In order to win a defamation suit, plaintiffs must prove that they’re the persons being disparaged. If defendants can prove that they weren’t “talking about you,” they’ll likely win.
I Believed My Statement Was True!
The most difficult hurdle for a defamation plaintiff is proving negligence (if the plaintiff is a private citizen), or actual malice (if the plaintiff is a public figure) on the part of the defendant.
In order to win a slander or libel lawsuit, the plaintiff must prove that the defendant either knowingly or negligently published or broadcast the statement under review. For example, if reporters get stories wrong, but prove sufficient due diligence, it’s not defamation.
Defamation plaintiffs must prove material or reputational harm to win. Businesses defamed on review websites must show that their bottom lines tanked near or on the date of publication. Individual plaintiffs usually have to provide evidence of a lost job, severe emotional harm or reputational damage.
Does The Nature Of The Internet Make Online Defamation Impossible?
What was once a playground for programming geniuses and risk-welcoming ne’er-do-wells, is now a viable, thriving, global marketplace. The Internet is the new Promised Land; a digital Dickensian street, where scammers and honest merchants are yelling, selling and gesticulating for your attention.
And only a smattering of regulations govern online conduct and business.
So, with the way the Internet is, where does defamation fall into the mix?
Prof. Lyrissa Barnett Lidsky has noted in the Duke Law Journal that the poor grammar, caterwauling, hyperbole, and frequent name-calling associated with anonymous Internet posts has created a “First Amendment doctrine” that “cannot hold John Does to the standards of … factual accuracy, because part of what gives the Internet such widespread appeal, is the fact that it allows ordinary citizens to have informational conversations about issues of public concern.”
Is Prof. Barnett Lidsky saying that information on the Internet can never be interpreted as fact? Well, yeah, she sorta/kinda is. But nearly twenty years into the Digital Age, is that still a fair assumption? Sure, hacker collectives and loose assemblies may pull a prank to make a point, but the days of “Where’d you learn that? Wikipedia. Oh, well, you can’t believe anything you read on there,” are over. We do EVERYTHING online these days. Legally speaking, are we still supposed to view the entire Internet as a sea of cynicism and misinformation?
Bad Clients Happen
What if it was you?

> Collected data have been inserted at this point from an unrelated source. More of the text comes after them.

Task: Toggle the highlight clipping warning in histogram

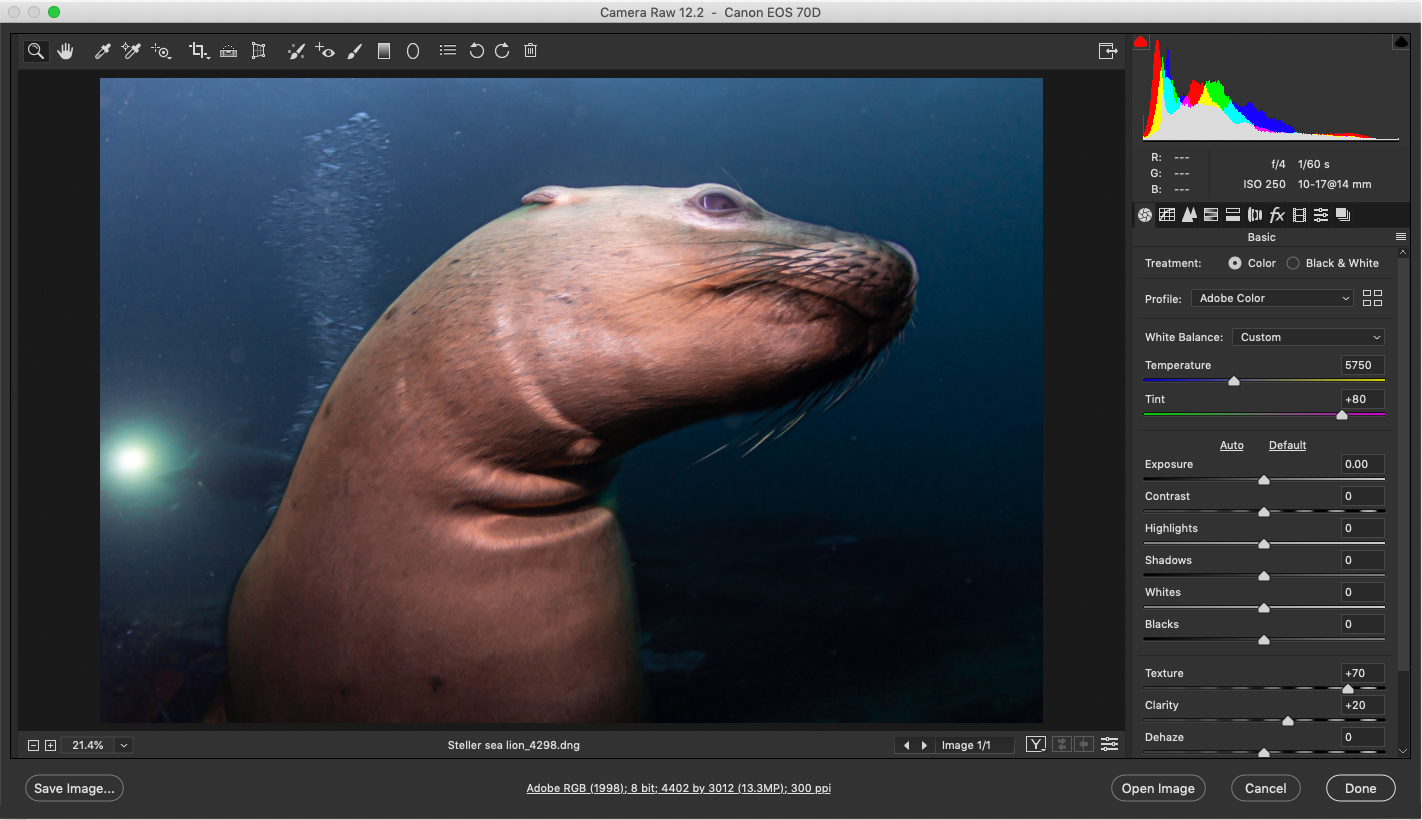Action: [x=1400, y=42]
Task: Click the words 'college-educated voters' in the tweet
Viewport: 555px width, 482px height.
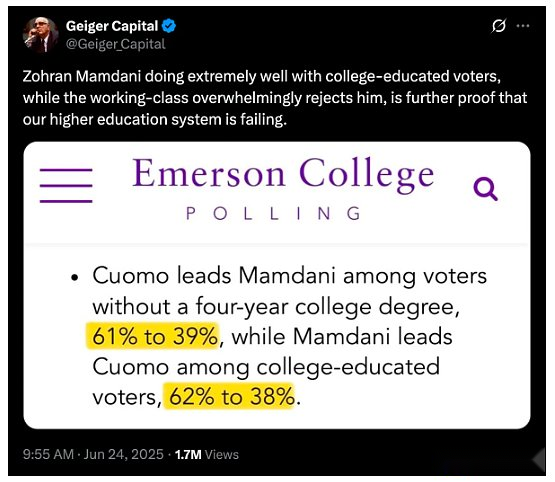Action: [x=412, y=77]
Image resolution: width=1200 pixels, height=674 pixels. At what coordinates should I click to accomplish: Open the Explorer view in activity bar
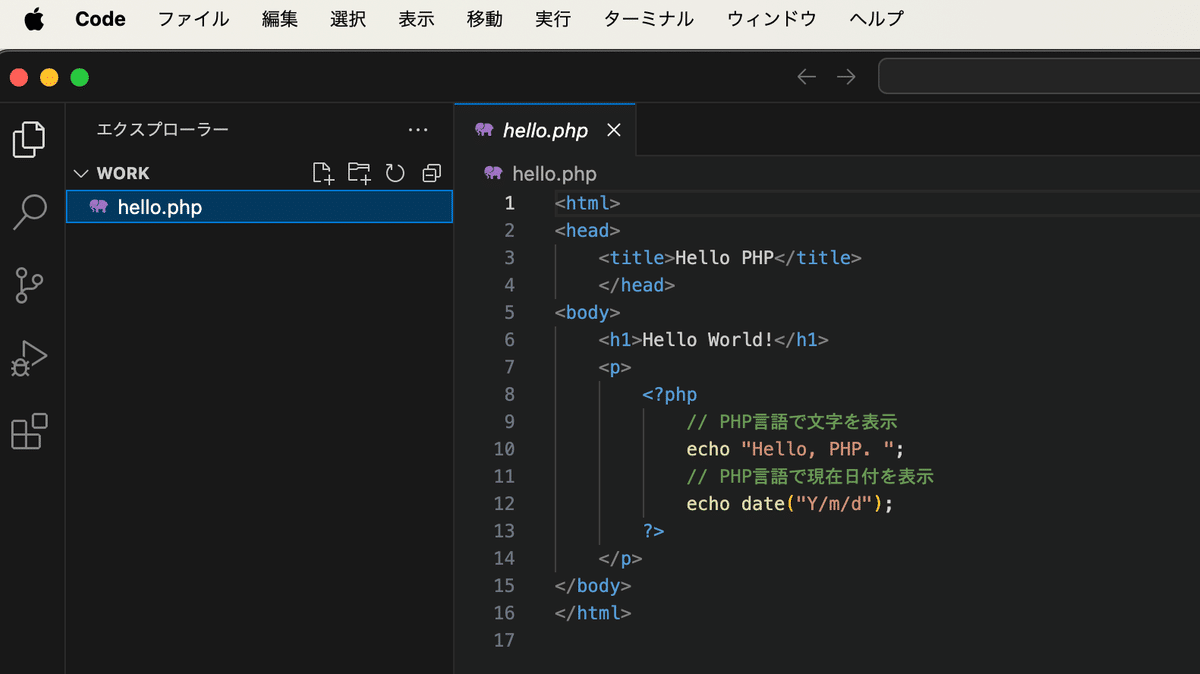pos(29,139)
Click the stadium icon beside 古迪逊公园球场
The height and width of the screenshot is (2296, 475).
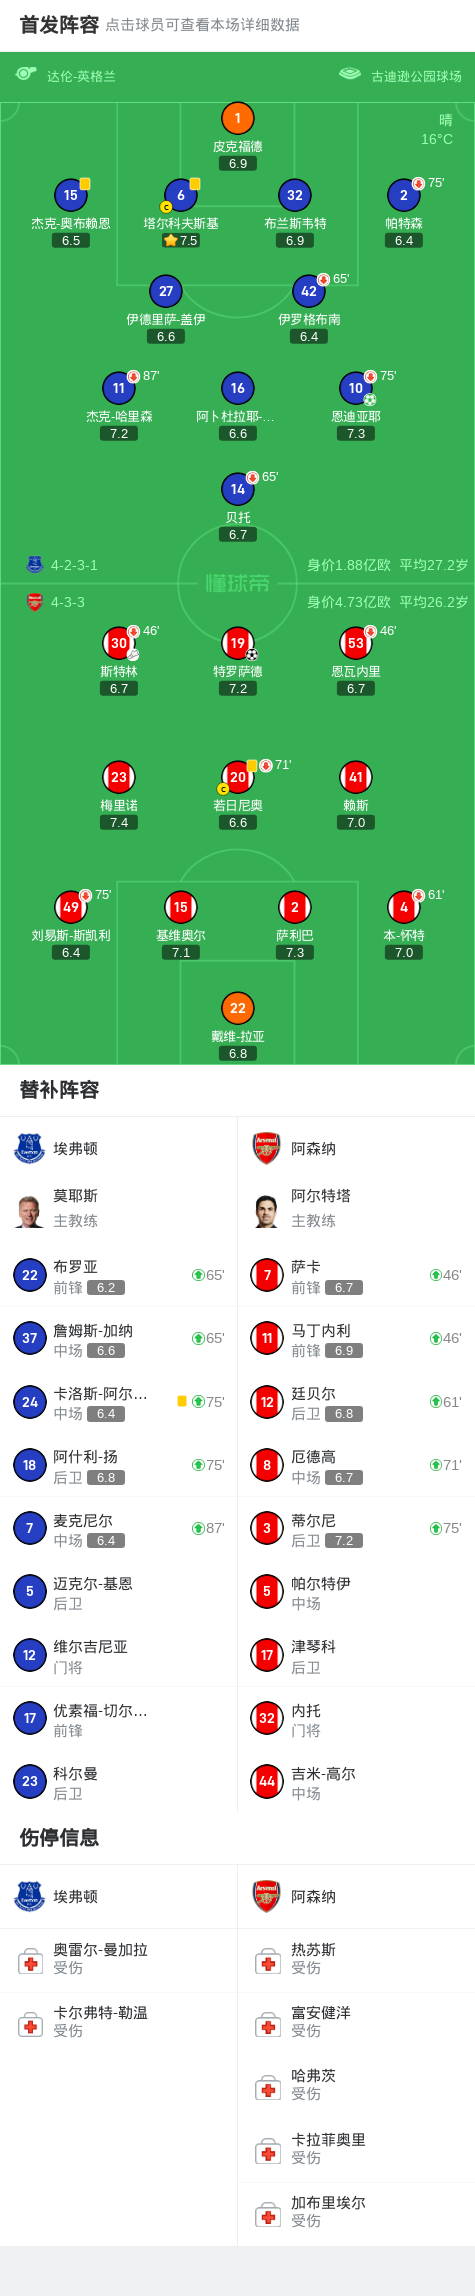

What if an impossible-to-please client decided to spread lies about your services online? Sure, we’re all old enough to know that life isn’t fair, but “not fair” and “illegal” aren’t the same. We live in a democracy, not an anarchy – and lying about a competitor to gain a market advantage is against the law.
Believability is a big factor in libel cases. To win defamation rulings, plaintiffs must prove that a “reasonable person” would most likely perceive the information as “factual truth”– not one person’s hyperbolic, opinionated rant. This last part presents a quandary when it comes to the Internet. Because as one judge recently put it, since the Internet is “a repository of a wide range of casual emotive and imprecise speech,” users “do not attribute the same level of credence to the statements they would accord to statements made in another context.”

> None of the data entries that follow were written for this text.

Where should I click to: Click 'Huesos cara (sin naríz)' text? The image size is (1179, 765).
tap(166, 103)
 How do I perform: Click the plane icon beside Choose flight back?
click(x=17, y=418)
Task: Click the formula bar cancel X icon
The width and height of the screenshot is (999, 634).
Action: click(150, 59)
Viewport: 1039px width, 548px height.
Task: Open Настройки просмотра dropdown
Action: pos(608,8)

In other words (and of course, we’re paraphrasing here): everybody knows not to believe everything they read online because the World Wide Web is just a cauldron of opinion and nothing more.
But, as we approach the 21st century’s third decade, the “pish-posh Internet” attitude may be as misguided as former Digital Equipment Corporation CEO Ken Olson’s 1977 prediction that “there is no reason anyone would want a computer in their home.”

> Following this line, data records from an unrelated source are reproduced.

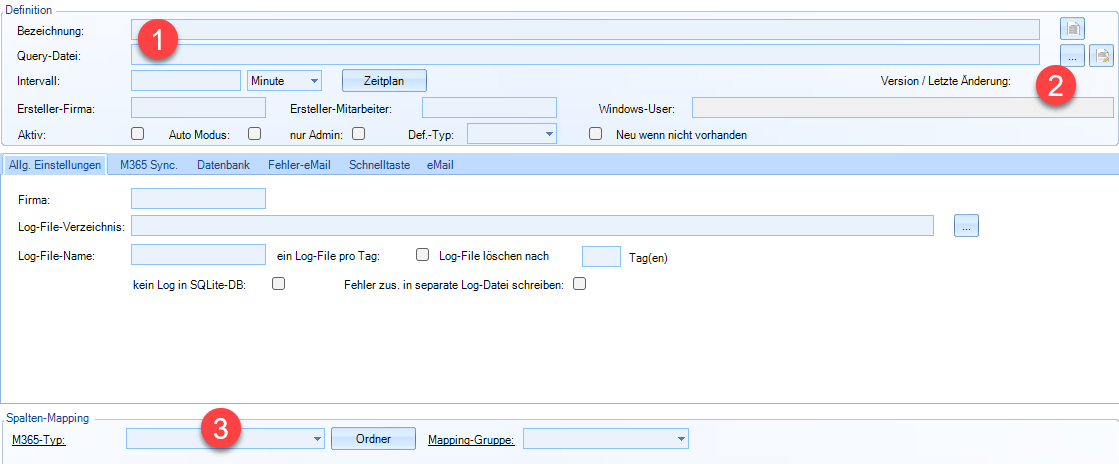The height and width of the screenshot is (464, 1119).
Task: Open the M365-Typ dropdown list
Action: [317, 438]
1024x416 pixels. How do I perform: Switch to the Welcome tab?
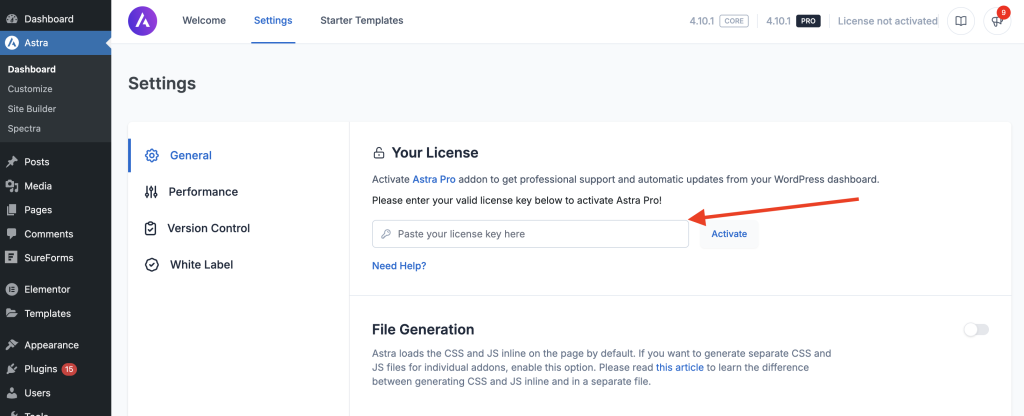pyautogui.click(x=204, y=21)
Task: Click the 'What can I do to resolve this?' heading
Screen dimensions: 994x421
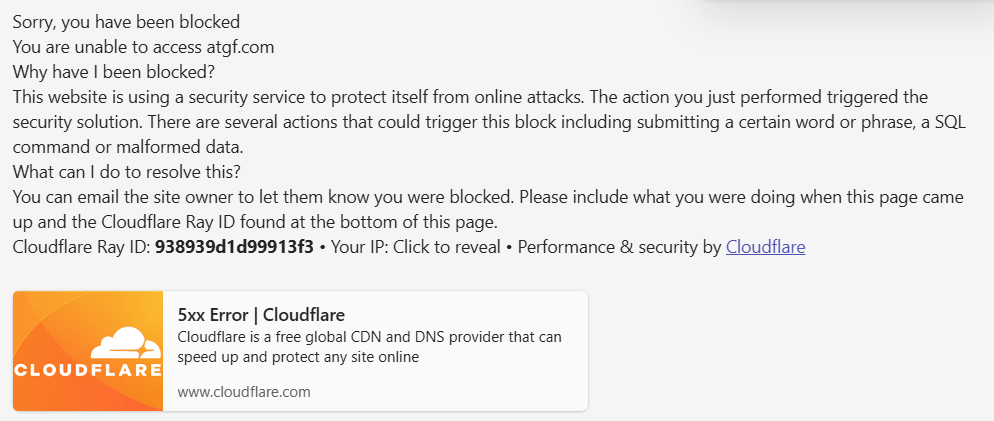Action: (127, 171)
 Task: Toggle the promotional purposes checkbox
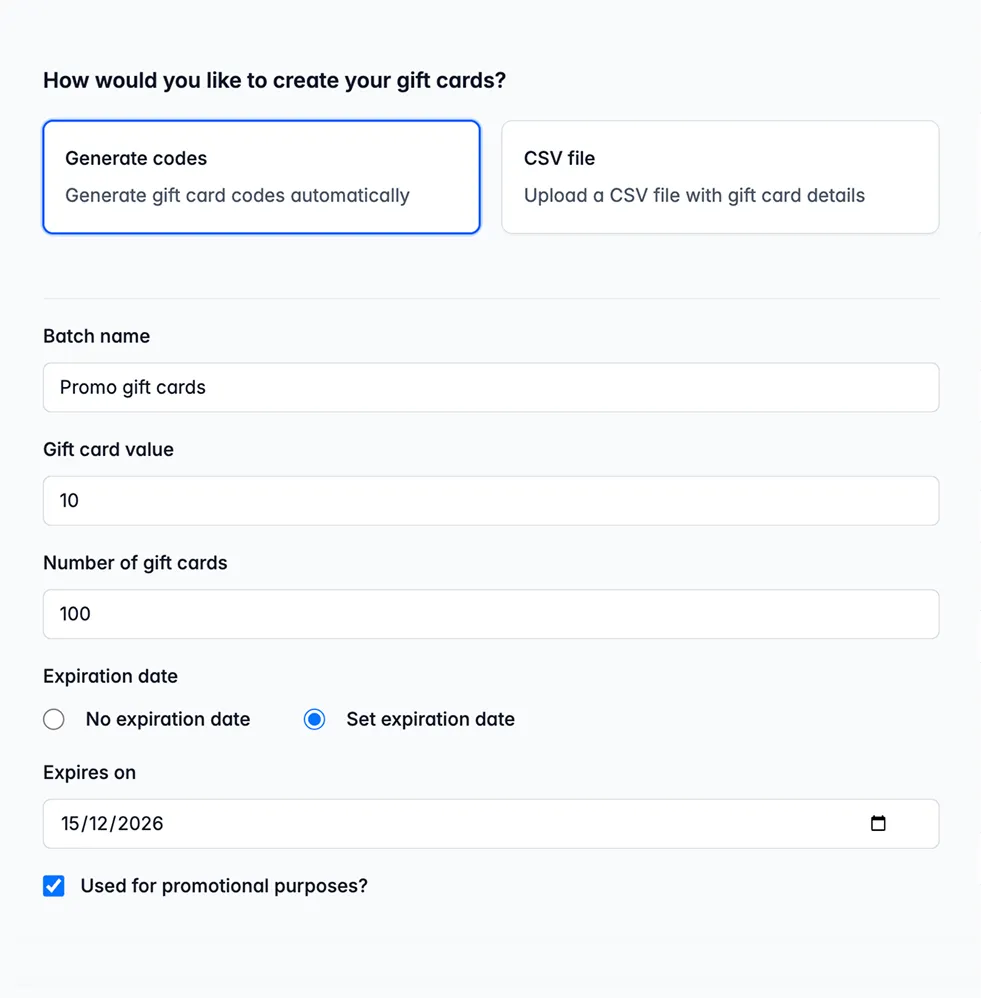tap(53, 886)
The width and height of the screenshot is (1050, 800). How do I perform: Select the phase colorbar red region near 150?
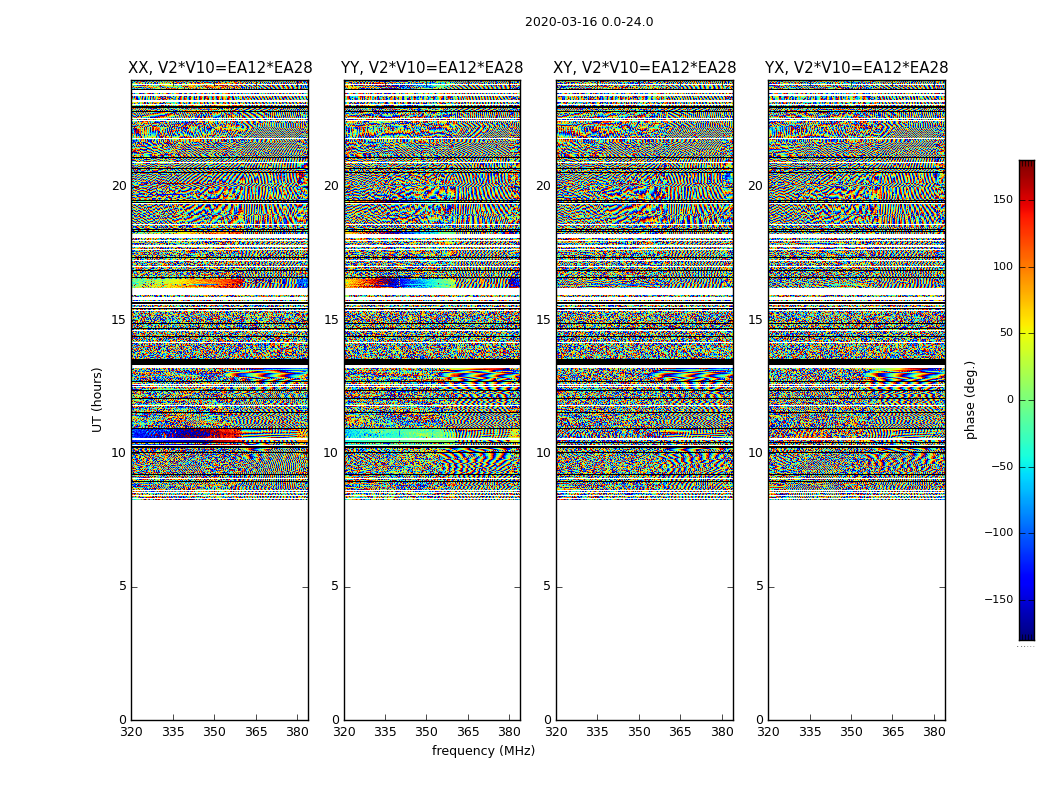pyautogui.click(x=1027, y=199)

The Internet is no longer a novelty platform used solely for porn and the polemics of unstable people (those still exist, of course). Nowadays, we — nearly everyone — lives online. We use the Internet to shop, research, pay bills, communicate with friends and get news.
The reason traditional print media outlets are downsizing and shuttering at alarming rates is directly related to the rise of the Internet.
We no longer rely on big media for “truth.” These days, we turn to websites we trust for daily doses of news and views. And let’s be honest: we tend to trust outlets that parrot our personal views.
But in this environment, where do we draw the ondefamation line? It’s a question the courts are still trying to answer.
When Is A Judge Likely To Grant An Identity Revealing Court Order
Case law regarding identity revealing court orders is all over the map. Some judges will grant discovery subpoenas for the purposes of unearthing an accused anonymous defamer; other judges are more reticent to do so. Generally speaking, judges are more likely to force an ISP to hand over information to would-be defamation plaintiff if:
The statement at issue is a statement of fact, and the plaintiff can convincingly plead it’s inaccuracy;
The plaintiff can prove that the statement caused him or her demonstrable harm;
Defamation Cases Where A Judge Granted A Plaintiff An Identity Revealing Court Order
New York Case
Whether or not judges grant anonymous defamation discovery orders has a lot to do with their personal views of the Internet. This subjective reality was recently made crystal clear by a New York judge. In granting a court order, which forced an ISP to hand over identifying information to an anonymous defamation plaintiff, he stressed: “Maliciously spreading false statements of fact about another person or business is against the law in every corner of the United States.”
And then acquiesced:
“case law across jurisdictions supports the proposition that the forum … of an Internet message board, chat room or blog is a factor that weighs in favor of finding that a reasonable reader would not read a statement as a factual assertion…”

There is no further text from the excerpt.